Clark manages a tiny smile for some bizarre reason before sobering. "I don't want her to suffer," he expresses his wish. "I don't want any of them to suffer any more than necessary."

"Compassion, Kal-El?" Faora questions him.

"Now Sub-Commander," Zod says, using a slight chastising tone. "Kal is correct. There is no need to inflict more suffering than absolutely necessary. That is inefficient, wouldn't you agree?"

Faora inclines her head with an imperious air. "Yes, General," she acknowledges his point, without giving an indication whether she agrees with it or not.

"Then see to our guest, efficiently," he gives the task to her.

Faora turns on her heels and exits the command deck to do just that.

"Curious creature," Clark remarks at the departing figure.

Zod actually laughs. "She has her uses," he says in response.

"I can imagine," Clark quips...or then again maybe not. He hasn't a clue what goes on under her icy exterior. His mind had been preoccupied with trying not to notice how she is one of the most stunningly gorgeous women he has ever laid eyes upon. Many people have reflected that he has stunning eyes. So does she but in her eyes you can see the inherent danger of the woman. She has the eyes of a predator. That is the one thing he has fathomed about her.

At first Zod feared that Kal might be just like his father but after he entered the boy's head(and he really was still just a boy by Kryptonian standards) he found someone quite different.

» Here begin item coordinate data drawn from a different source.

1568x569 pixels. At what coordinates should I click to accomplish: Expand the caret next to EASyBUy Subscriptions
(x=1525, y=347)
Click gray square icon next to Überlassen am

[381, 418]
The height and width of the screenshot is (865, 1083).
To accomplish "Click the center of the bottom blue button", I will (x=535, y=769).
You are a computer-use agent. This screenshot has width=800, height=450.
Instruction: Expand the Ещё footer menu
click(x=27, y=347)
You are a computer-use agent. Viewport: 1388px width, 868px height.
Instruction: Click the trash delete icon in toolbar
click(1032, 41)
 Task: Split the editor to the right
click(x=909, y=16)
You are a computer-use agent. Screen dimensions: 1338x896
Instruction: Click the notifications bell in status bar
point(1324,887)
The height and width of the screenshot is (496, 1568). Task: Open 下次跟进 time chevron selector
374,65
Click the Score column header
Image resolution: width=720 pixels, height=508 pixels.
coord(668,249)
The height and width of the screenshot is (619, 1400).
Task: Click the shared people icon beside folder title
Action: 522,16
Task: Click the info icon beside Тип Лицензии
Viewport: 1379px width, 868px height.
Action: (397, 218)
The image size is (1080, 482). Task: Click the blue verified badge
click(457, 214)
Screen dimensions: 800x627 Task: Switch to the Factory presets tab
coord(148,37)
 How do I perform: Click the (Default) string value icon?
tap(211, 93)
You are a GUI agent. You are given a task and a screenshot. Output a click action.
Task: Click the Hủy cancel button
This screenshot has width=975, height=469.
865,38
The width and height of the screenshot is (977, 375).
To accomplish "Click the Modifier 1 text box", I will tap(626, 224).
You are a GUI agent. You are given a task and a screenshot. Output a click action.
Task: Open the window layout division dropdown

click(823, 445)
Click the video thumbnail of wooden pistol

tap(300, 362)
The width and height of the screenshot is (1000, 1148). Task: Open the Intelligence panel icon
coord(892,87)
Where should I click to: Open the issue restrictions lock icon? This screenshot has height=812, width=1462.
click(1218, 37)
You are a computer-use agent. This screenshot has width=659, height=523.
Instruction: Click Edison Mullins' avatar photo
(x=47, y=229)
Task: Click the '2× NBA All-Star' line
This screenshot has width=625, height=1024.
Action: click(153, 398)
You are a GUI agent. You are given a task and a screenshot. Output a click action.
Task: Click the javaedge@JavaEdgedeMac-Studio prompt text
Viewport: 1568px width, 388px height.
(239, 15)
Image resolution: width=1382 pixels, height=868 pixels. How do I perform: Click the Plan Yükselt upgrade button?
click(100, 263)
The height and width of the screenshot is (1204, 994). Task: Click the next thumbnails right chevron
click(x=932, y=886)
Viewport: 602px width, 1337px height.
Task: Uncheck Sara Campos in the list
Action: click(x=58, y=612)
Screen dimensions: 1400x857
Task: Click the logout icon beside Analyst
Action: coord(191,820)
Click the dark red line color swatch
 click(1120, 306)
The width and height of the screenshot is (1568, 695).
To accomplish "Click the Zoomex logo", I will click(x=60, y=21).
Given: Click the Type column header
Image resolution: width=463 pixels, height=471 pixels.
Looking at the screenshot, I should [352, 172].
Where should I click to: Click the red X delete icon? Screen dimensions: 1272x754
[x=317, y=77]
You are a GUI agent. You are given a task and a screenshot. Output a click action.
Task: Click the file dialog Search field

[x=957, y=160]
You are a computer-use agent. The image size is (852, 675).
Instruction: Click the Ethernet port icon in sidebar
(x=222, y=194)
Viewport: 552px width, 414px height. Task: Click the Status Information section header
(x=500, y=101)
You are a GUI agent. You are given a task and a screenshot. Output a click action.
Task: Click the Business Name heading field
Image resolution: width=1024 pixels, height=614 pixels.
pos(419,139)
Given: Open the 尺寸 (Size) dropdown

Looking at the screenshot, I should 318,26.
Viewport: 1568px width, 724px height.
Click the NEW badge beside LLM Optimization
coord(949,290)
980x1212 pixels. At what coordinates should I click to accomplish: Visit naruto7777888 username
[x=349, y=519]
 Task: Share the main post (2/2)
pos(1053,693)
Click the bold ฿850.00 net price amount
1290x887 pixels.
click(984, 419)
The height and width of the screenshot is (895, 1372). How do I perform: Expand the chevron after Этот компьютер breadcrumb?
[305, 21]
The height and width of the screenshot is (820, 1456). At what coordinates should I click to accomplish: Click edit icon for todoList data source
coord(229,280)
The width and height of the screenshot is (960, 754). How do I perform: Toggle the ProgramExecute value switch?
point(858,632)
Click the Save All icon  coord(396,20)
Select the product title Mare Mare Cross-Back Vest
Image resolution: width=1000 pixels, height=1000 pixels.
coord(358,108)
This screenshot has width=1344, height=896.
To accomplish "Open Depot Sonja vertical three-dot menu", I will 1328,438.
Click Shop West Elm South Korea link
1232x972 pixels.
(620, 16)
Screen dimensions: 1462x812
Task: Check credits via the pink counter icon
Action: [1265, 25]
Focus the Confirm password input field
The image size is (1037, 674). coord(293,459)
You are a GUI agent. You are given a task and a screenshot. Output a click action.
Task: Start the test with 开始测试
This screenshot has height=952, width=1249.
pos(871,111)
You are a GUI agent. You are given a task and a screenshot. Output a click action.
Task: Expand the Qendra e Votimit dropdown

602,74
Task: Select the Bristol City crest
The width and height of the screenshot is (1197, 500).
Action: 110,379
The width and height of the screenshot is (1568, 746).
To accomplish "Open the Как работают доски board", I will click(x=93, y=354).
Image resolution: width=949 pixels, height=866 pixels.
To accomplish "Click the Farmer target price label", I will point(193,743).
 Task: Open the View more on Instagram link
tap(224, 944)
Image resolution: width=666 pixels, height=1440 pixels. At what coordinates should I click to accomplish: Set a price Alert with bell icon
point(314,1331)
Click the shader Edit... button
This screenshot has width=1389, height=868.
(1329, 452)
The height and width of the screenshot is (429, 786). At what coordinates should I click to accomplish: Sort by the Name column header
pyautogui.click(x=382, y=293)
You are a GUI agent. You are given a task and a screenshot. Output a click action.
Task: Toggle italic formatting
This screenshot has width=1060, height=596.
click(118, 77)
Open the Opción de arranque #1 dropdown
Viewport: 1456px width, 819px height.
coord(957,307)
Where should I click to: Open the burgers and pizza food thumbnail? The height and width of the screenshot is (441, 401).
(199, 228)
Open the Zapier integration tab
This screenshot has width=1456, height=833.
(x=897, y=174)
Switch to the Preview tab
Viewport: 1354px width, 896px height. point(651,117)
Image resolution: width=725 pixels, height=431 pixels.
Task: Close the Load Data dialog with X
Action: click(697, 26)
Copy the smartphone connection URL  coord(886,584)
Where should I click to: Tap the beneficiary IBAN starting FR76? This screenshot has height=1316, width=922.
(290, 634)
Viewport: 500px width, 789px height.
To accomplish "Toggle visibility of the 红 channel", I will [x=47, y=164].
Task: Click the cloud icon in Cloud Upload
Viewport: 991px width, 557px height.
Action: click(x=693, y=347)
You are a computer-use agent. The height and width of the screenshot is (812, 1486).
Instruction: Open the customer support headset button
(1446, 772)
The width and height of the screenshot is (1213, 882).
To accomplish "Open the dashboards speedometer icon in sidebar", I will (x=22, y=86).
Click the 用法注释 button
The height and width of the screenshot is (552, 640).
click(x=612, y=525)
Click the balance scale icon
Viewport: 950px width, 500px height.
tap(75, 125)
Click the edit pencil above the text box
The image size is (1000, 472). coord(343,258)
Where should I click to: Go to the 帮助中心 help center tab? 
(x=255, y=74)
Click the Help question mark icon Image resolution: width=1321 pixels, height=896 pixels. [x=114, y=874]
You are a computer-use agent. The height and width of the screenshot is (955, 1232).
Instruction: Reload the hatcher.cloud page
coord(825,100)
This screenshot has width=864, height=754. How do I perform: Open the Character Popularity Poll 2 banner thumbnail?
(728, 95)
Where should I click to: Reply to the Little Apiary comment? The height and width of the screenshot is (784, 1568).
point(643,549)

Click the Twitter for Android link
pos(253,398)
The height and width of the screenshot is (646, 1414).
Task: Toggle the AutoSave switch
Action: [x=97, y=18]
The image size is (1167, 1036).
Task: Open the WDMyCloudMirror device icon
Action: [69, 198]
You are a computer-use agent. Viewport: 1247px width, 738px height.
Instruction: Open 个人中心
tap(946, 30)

Someone forced to grow up alone and different from everyone around him. Forced to wander the planet trying to find his place and unable to do so because they were not his people. Someone with a resentment of his father for all he had had to endure. Someone who was only truly starting to feel alive now he was amongst his own kind...and when Zod offered him a place amongst his people he accepted.

Still, even then, Zod knew Kal was not making this choice without regret. Even Zod regretted it in a way. If he had another option he would take it. He doesn't. You can't just terraform any world. The planet has to meet precise conditions. Earth meets those conditions.

However, even then they will need to adapt. The new atmosphere will filter out some of the effect of the yellow sun but not all of it. They will still be far stronger than they would have ever been on Krypton. Their senses will be far more acute even if they are not at the full madness inducing levels that Kal himself has had to endure.

Zod admires that. He can see a strength in Kal not all possess. He adapted to this world and its yellow sun and not just survived but thrived. Now he had adapted to his own native atmosphere, even if it was a struggle at first but here he stands after only a short time. Kal's experiences, his strength allied with Zod's own will be crucial if they are to adapt and survive now. If they are to bring their race back from the precipice.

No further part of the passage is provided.